New tuberculosis vaccines on the horizon
With 1.2 million succumbing to TB in 2024, with more than 10 million people falling ill with the disease over the same period, it is clear that the world needs a new tool to fight the disease. With the existing vaccine, BCG, providing protection to infants and young children against severe disease only, new vaccine candidates currently advancing through clinical trials are showing promising signs of effectiveness in adolescents and adults. If their promise bears fruit, the benefits could be huge, not just in terms of saving millions of lives but also generating up to US$ 400 billion worth of economic benefits worldwide by 2050.

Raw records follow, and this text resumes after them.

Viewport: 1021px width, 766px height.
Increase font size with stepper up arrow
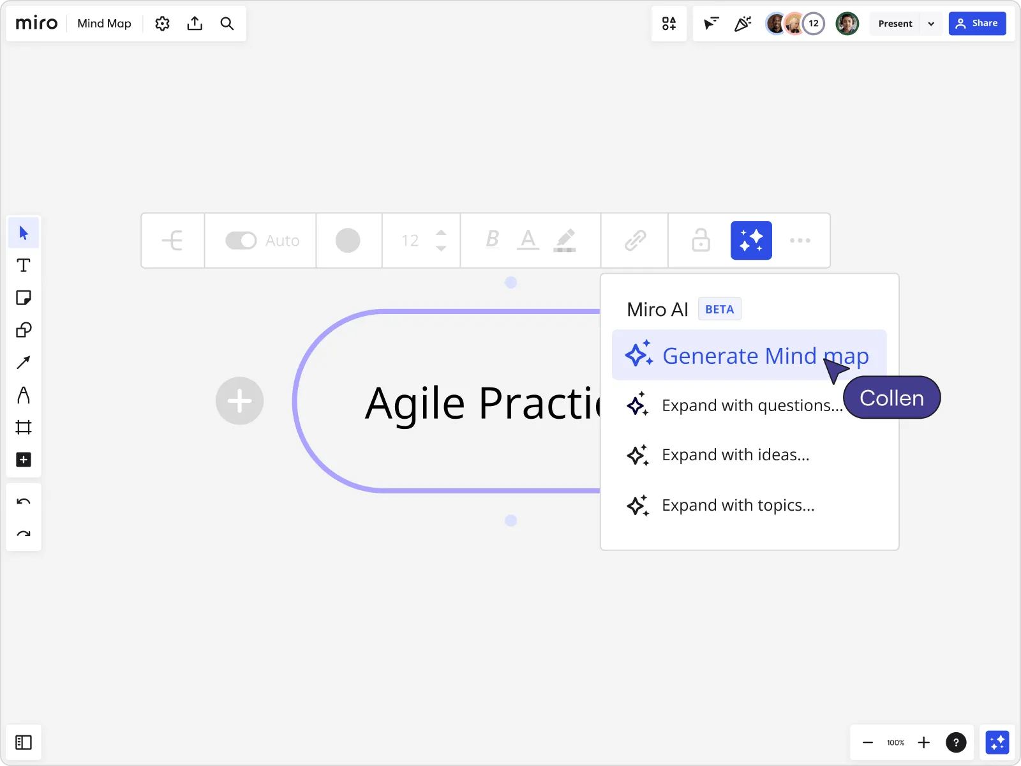[441, 232]

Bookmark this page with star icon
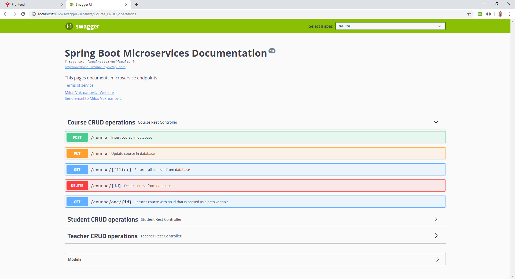click(469, 14)
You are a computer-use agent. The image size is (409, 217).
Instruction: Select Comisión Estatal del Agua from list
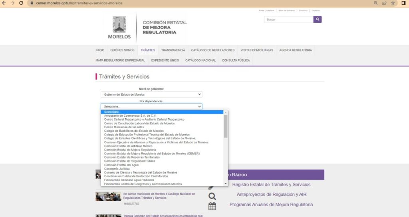[x=121, y=165]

Turning opportunity into impact
At Gavi, the Vaccine Alliance, we have a mandate to ensure these vaccines, once they are licensed and recommended, are made accessible to those that need them. We are already acting decisively to execute against that mandate.

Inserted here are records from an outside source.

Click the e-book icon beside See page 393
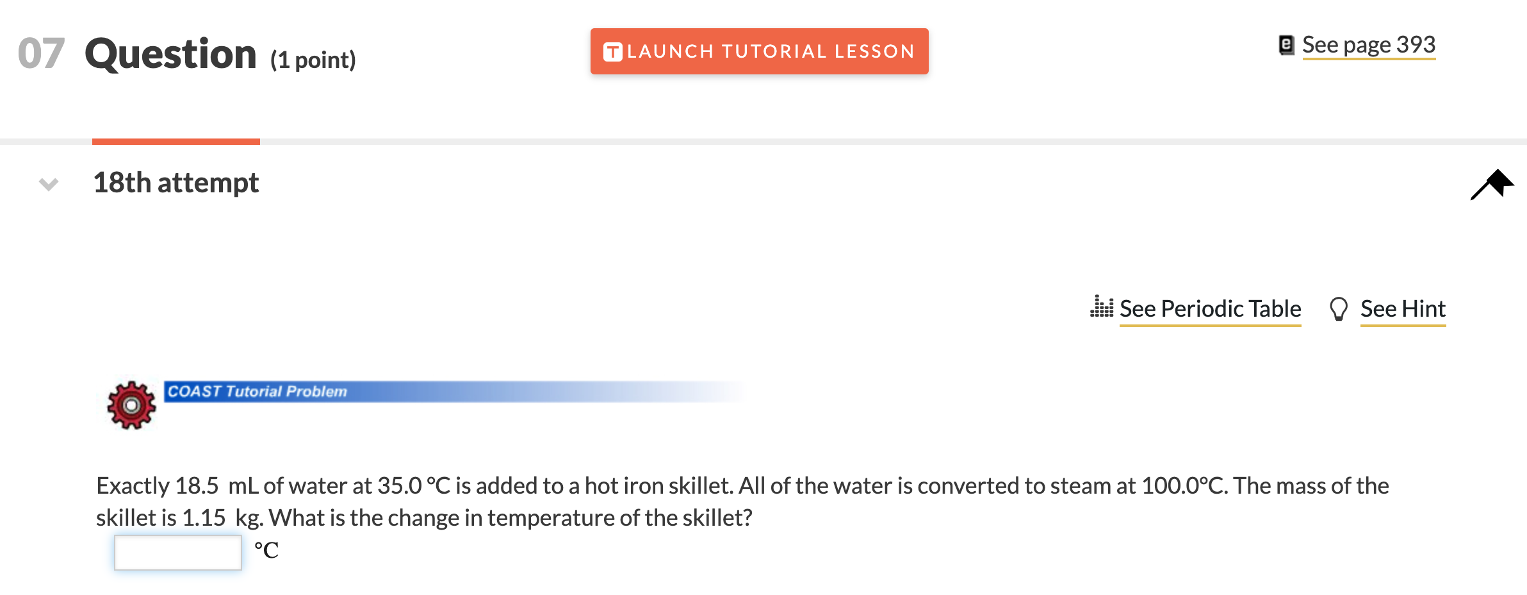Screen dimensions: 1527x595 point(1287,44)
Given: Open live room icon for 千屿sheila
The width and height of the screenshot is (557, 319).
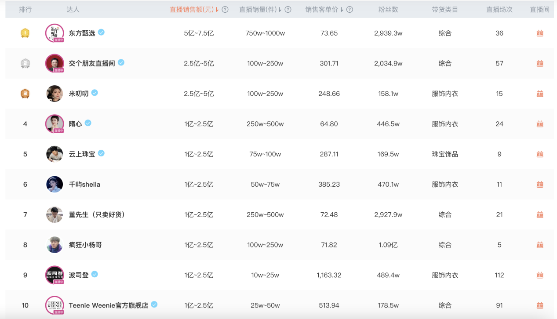Looking at the screenshot, I should (539, 185).
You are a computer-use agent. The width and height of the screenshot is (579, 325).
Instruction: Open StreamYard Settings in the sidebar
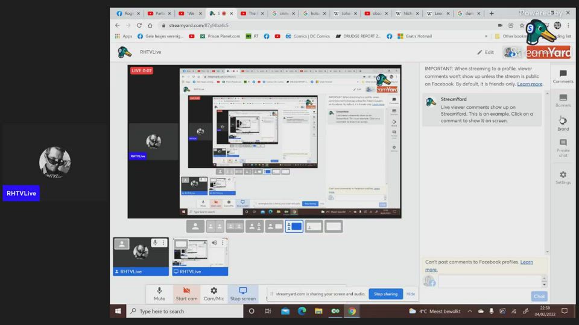[x=563, y=178]
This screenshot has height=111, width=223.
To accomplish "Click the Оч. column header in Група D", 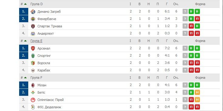I will (x=176, y=4).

In December 2024 we sent a signal to vaccine manufacturers by including TB in our future vaccine portfolio. Since then, we have worked with our partners to forecast potential demand, estimating that about 120 million courses per year could be required in the first five years of introduction. We are now working closely with partners to develop a market shaping roadmap to ensure we can meet that demand. This is not about reinventing the wheel. We will put the full weight of the diverse suite of instruments that are in our portfolio to work. Tools that have already transformed other vaccine markets and delivered equity for other diseases.
Have you read?
Crucially, part of the demand for any future TB vaccine could be met by vaccines produced in Africa. Our support for regional manufacturing, including through the African Vaccine Manufacturing Accelerator, is designed to stimulate regional manufacturing, and could help to hard-wire resilience into TB vaccine supply chains.
Collective action
Preparatory work to ensure we are able to hit the ground running as soon as TB vaccines are approved for use is essential to ensure they are successfully integrated alongside other critical TB interventions. For this to succeed, we need coordinated and collective action from all stakeholders.

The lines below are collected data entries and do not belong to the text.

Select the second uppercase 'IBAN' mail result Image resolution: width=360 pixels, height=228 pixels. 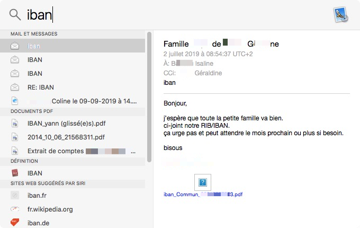click(x=35, y=74)
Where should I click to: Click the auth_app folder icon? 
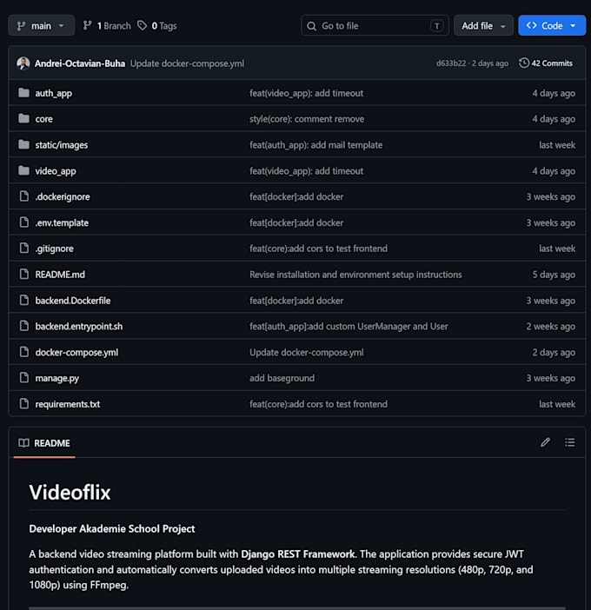(x=23, y=93)
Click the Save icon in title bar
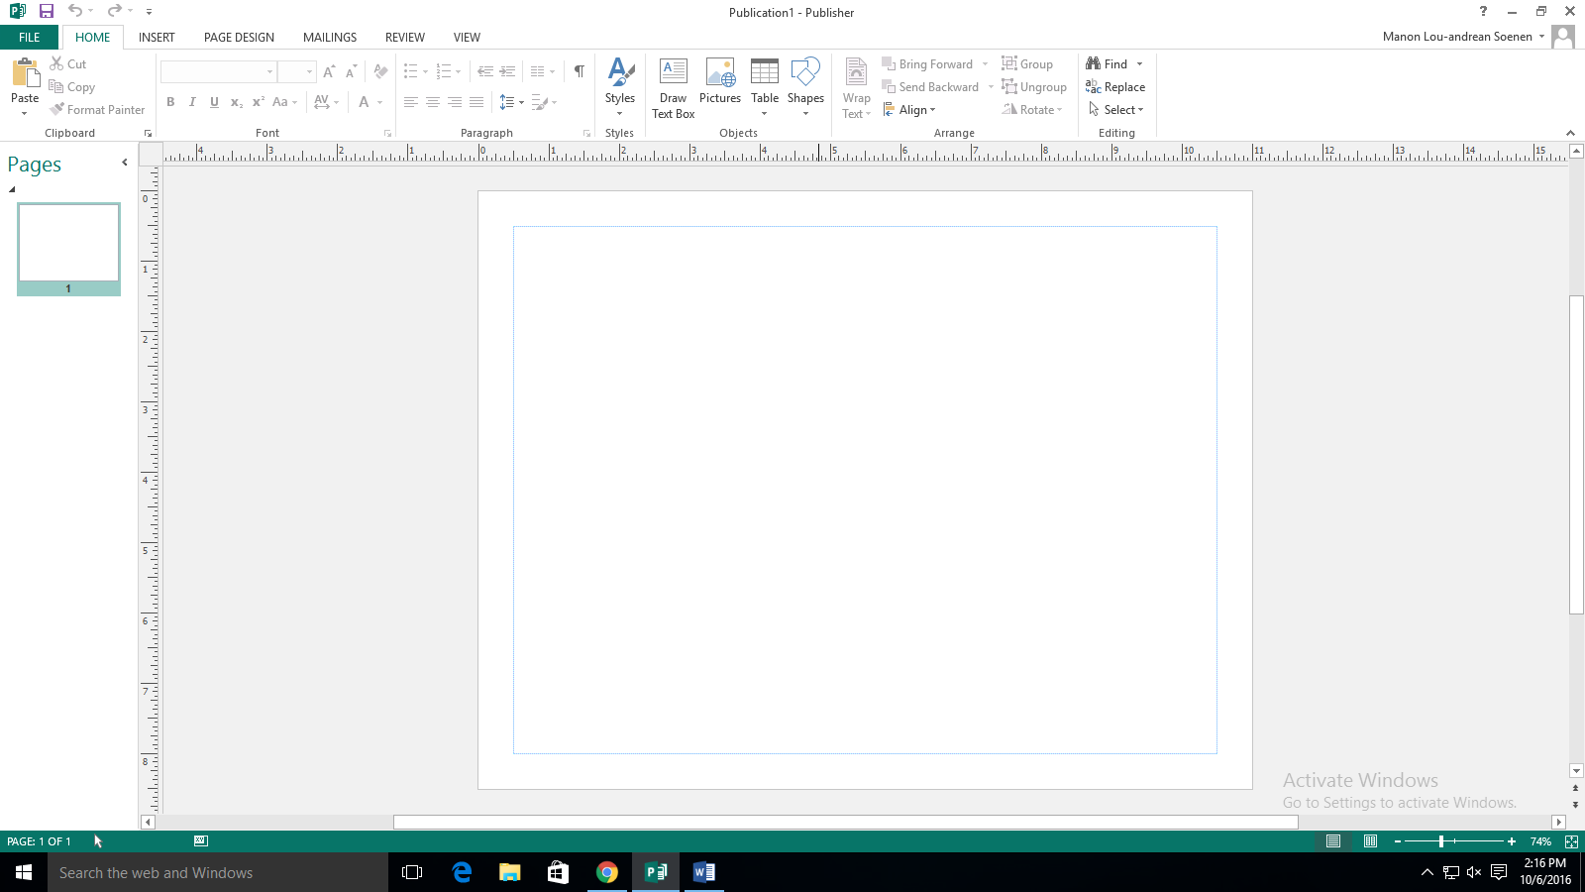The width and height of the screenshot is (1585, 892). click(x=47, y=11)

WHO’s work, alongside regulators, policy makers and its own global policy body SAGE will be vital in helping ensure the data generated from current trials expedites access to vaccines to protect the broadest population possible. We look forward to continuing our work with the TB Vaccine Accelerator and in particular the Finance and Access Working Group, which we are honoured to co-lead with WHO and South Africa throughout 2026 and 2027. And we will intensify our collaboration with the Global Fund and continue working in close alignment with other partners Africa CDC, the African Development Bank, the Gates Foundation and many others.
TB has plagued humanity since before historic records began, and defeating it will require a truly global effort. All stakeholders must come together to support a joint strategy for TB vaccine access — one that combines early demand signaling, coordinated financing and shared accountability.
World TB Day is an important opportunity to mark the fact that for the first time in over a century, we are approaching a turning point in the global fight against TB. We may soon have the power to consign the world’s deadliest disease to history, and we must do everything we can to ensure new lifesaving TB vaccines are able to reach the millions of people who need them, without delay.